Opinión
Galicia y La Comunidad del Anillo

¿En cuántas consultas electorales he votado ya? ¿Treinta? ¿Más? Y, sin embargo, me sobran dedos de una mano para contar las veces en las que mi voto estuvo en disposición de sumarse a una transformación social. Sospecho que todos tenemos experiencias parecidas.
Las alegrías electorales, las esperanzas de cambio cumplidas, son flores raras en la biografía de una persona de izquierdas. Un poco, como esas plantas efímeras que crecen en el desierto y cuyas semillas pueden estar décadas esperando bajo la arena la gota de lluvia que las haga germinar. Cuando eres de izquierdas y te vas haciendo mayor sabes que esos instantes mágicos se dan muy pocas veces en la vida y te arrepientes si alguna vez los dejaste pasar.
Por lo general, ocurre lo contrario. Por lo general, perdemos. Ya sea por nuestros propios y recurrentes errores, ya sea porque nos enfrentamos a fuerzas muy poderosas. Incluso, a veces, perdemos a propósito. Y vemos pasar esa ola de ilusión a nuestro lado, la reconocemos...y aún así decidimos no subirnos a ella. Nos embarga una especie de pulsión de muerte y nos quedamos en nuestro oscuro cubil de frustraciones y rencores, viendo el estallido colectivo de los demás como niños enfurruñados que no quieren participar en el cumpleaños.

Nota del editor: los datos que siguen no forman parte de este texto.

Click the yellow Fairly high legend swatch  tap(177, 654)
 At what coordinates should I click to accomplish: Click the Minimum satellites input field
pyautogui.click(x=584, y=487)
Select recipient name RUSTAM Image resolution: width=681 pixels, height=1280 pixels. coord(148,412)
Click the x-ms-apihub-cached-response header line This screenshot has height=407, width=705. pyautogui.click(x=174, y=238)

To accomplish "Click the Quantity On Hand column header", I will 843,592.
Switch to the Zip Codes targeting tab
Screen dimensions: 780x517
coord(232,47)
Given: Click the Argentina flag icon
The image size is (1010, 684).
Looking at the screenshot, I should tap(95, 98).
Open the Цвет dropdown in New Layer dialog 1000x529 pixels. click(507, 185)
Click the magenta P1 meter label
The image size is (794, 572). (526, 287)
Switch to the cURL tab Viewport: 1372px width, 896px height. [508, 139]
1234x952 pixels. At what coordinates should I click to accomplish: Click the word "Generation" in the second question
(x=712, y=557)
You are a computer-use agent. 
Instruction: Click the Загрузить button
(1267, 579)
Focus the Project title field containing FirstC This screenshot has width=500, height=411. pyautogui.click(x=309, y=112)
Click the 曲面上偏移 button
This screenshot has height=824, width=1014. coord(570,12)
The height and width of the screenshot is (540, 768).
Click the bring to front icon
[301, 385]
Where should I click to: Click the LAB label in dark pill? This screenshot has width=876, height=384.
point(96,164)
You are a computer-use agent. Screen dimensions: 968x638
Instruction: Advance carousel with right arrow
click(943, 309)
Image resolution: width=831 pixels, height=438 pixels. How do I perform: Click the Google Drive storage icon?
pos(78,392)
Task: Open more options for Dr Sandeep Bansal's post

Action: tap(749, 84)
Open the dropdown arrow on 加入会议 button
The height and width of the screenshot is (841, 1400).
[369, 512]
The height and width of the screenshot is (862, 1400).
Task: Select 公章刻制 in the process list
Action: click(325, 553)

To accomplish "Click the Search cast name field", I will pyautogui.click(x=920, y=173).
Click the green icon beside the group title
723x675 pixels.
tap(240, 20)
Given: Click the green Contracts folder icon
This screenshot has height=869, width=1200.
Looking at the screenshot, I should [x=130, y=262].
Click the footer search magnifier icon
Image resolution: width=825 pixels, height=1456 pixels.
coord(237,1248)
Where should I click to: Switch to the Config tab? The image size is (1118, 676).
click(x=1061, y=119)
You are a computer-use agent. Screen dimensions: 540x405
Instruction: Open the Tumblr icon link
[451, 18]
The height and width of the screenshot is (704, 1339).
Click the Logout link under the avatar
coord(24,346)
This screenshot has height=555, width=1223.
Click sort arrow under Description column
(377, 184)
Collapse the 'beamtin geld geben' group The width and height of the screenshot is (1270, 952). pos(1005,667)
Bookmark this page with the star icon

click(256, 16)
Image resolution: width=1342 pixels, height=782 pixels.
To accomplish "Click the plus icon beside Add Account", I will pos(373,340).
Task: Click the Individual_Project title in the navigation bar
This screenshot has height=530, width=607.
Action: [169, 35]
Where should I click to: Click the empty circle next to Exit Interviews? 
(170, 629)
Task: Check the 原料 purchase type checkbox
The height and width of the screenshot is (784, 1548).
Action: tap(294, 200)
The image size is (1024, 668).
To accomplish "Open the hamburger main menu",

Las derrotas nos han hecho despreciar nuestro voto, malbaratarlo y degradarlo. Al cabo, casi nunca sirve para nada. Enfadados con nuestros propios ideales, que nos han traicionado tantas veces, lo usamos para pagar viejas facturas de resentimiento o para apuntalar nuestra identidad y poder mirarnos como íntegros personajes en una inútil mitología del perdedor de mil batallas.
Pero de jóvenes no éramos así. Entonces pensábamos que votando podíamos construir para todos una vida digna de ser vivida. Votábamos con alegría y esperanza, imaginando un futuro ilusionante.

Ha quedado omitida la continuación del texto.